ABOUT THIS TASK: Print every line of the listing below, starting with the line that holds "Task: Go to previous page of leads" and going on through the line that holds "Where should I click to: Reply", both included, and print nothing else.

MATERIAL FOR THIS TASK:

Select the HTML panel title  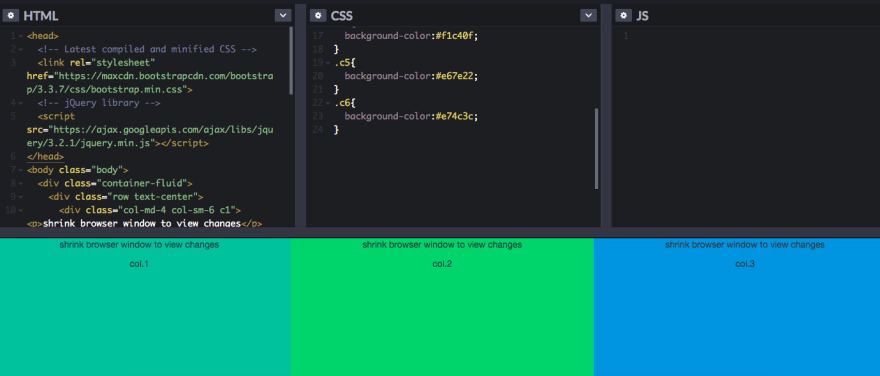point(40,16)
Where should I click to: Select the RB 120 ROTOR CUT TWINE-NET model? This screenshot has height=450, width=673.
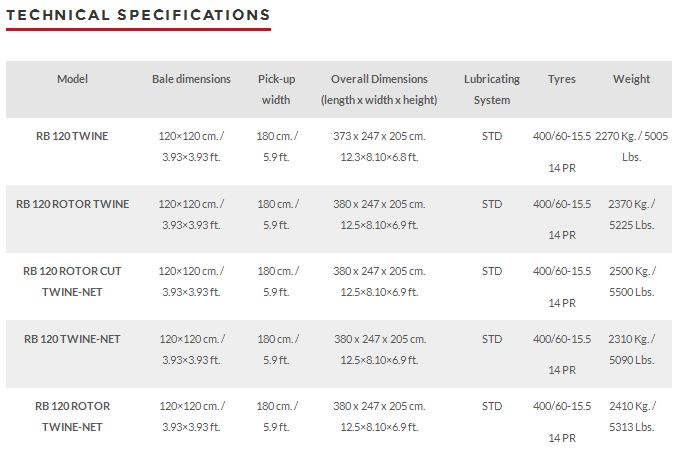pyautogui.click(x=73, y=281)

==

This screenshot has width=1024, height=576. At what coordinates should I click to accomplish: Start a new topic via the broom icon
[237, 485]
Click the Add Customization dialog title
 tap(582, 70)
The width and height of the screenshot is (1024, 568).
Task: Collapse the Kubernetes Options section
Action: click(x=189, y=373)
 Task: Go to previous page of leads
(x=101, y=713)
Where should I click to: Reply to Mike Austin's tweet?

RESULT OF THE TASK:
 Task: Go to previous page of leads
(x=101, y=713)
Where should I click to: Reply to Mike Austin's tweet?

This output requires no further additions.